Python 3 — no installation required

# caesar.py — Build and break a Caesar cipher from scratch

def caesar_encrypt(text, shift):
    result = ""
    for char in text.upper():
        if char.isalpha():
            # ord() converts a letter to its ASCII number
            # A=65, Z=90. We shift within the alphabet using modulo.
            shifted = (ord(char) - 65 + shift) % 26 + 65
            result += chr(shifted)
        else:
            result += char  # preserve spaces and punctuation
    return result

def caesar_decrypt(ciphertext, shift):
    # Decrypting is just encrypting with the opposite shift
    return caesar_encrypt(ciphertext, 26 - shift)

def brute_force(ciphertext):
    """Try all 25 possible shifts"""
    for shift in range(1, 26):
        attempt = caesar_decrypt(ciphertext, shift)
        print(f"Shift {shift:2d}: {attempt}")

# --- Try it ---
secret = "HELLO WORLD"
encrypted = caesar_encrypt(secret, 7)
print(f"Original:  {secret}")
print(f"Encrypted: {encrypted}")
print(f"Decrypted: {caesar_decrypt(encrypted, 7)}")
print("\n--- Brute Force Attack ---")
brute_force(encrypted)

Extension Challenge

Modify the brute_force function to automatically identify the most likely correct shift by looking for common English words like "THE", "AND", "IS" in each attempt.
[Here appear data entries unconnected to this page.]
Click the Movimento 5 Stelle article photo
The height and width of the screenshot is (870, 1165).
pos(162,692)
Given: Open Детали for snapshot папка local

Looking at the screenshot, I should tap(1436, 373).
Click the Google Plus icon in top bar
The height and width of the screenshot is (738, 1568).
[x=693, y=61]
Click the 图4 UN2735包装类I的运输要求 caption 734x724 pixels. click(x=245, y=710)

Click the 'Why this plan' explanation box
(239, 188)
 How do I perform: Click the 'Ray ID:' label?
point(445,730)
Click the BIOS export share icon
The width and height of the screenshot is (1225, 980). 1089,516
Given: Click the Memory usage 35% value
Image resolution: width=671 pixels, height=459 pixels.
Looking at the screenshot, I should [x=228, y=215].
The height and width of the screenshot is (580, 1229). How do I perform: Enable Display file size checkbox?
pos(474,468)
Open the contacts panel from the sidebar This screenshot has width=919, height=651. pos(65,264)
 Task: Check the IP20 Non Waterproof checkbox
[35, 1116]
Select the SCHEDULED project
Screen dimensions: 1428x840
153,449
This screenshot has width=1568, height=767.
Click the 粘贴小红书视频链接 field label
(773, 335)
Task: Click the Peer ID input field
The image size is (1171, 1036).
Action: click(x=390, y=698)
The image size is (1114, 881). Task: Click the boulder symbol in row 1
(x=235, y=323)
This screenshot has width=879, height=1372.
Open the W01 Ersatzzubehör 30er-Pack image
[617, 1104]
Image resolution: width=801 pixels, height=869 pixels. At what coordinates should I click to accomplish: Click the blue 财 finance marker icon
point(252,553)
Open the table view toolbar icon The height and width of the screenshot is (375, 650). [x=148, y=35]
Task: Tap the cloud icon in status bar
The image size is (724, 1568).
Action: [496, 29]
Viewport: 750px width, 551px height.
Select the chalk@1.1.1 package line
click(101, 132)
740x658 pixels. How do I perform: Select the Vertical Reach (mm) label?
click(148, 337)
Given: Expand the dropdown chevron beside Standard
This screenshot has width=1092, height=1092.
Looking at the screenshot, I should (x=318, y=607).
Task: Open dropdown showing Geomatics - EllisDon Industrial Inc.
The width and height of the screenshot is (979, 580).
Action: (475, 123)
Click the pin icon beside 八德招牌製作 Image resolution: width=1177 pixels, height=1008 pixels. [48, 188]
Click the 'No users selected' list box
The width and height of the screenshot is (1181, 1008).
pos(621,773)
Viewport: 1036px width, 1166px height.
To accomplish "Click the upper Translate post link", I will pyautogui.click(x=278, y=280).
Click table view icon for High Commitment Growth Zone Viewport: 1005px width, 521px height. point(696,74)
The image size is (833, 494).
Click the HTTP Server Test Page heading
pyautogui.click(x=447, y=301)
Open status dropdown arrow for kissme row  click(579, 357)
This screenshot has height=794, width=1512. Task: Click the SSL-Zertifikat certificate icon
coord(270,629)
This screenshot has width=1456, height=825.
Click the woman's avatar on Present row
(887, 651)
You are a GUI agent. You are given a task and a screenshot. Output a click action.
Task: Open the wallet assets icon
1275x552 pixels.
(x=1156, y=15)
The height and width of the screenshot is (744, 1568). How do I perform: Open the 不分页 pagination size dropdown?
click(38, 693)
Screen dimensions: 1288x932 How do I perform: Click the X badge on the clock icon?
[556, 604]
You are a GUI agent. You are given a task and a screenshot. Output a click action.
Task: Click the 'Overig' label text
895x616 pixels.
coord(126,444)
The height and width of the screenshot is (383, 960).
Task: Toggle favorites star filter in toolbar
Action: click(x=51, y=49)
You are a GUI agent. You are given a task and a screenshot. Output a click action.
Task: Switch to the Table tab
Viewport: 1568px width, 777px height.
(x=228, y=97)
Print only the most likely result.

✓ Knowledge Check — Lab 1

Q1: Why is the Caesar cipher considered cryptographically weak?

A It uses a keyword that is hard to remember
B It has only 25 possible keys, making brute-force trivial
C It was invented too long ago to still be relevant
D It does not preserve spaces

✔ Correct — Only 25 shifts means an attacker can try every key by hand.

✘ Not quite — try again. Think about how many keys are possible.

Q2: What does frequency analysis exploit?

A The weakness of the random number generator used
B The length of the keyword
C The fact that some letters appear more often than others in natural language
D Repeated use of the same key across multiple messages

✔ Correct — Letter frequency patterns survive simple substitution.

✘ Not quite. Think about how often 'E' appears in English text.

Q3: The Vigenère cipher is stronger than Caesar because…

A Each letter of the message can be shifted by a different amount, obscuring frequency patterns
B It uses a longer alphabet
C It encrypts numbers as well as letters
D It requires a computer to run

✔ Correct — The polyalphabetic substitution flattens the frequency distribution.

✘ Not quite. Focus on what the keyword changes about each letter's shift.

Concept Estimated: 60–90 min

Background: What is hashing, and how does it differ from encryption?

Hashing and encryption are often confused, but they serve different purposes. Encryption is reversible — if you have the key, you can always get the original message back. Hashing is one-way — it converts data into a fixed-length "fingerprint" called a hash or digest. There is no key, and there is no way to reconstruct the original from the hash alone (in theory).

Analogy

Think of a hash function like a meat grinder. You can put a steak in and get ground beef out, but you cannot put ground beef in and get a steak back. Different steaks will always produce different ground beef.

2.1 What are hash functions used for?

Password storage: Databases store the hash of your password, not the password itself. When you log in, your input is hashed and compared to the stored hash.
File integrity: Software downloads include a hash. After downloading, you hash the file yourself and compare — if they match, the file wasn't tampered with.
Digital signatures: Instead of signing an entire document, you sign its hash (much faster).
Blockchain: Each block contains the hash of the previous block, chaining them together immutably.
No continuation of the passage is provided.